EXERCISE DESCRIPTION:
List every line of the items below that contains the word "Select".

--- BEGIN ---

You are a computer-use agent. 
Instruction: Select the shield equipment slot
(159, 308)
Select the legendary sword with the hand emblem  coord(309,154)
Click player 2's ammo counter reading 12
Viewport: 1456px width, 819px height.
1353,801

--- END ---

TASK RESPONSE:
Instruction: Select the shield equipment slot
Select the legendary sword with the hand emblem  coord(309,154)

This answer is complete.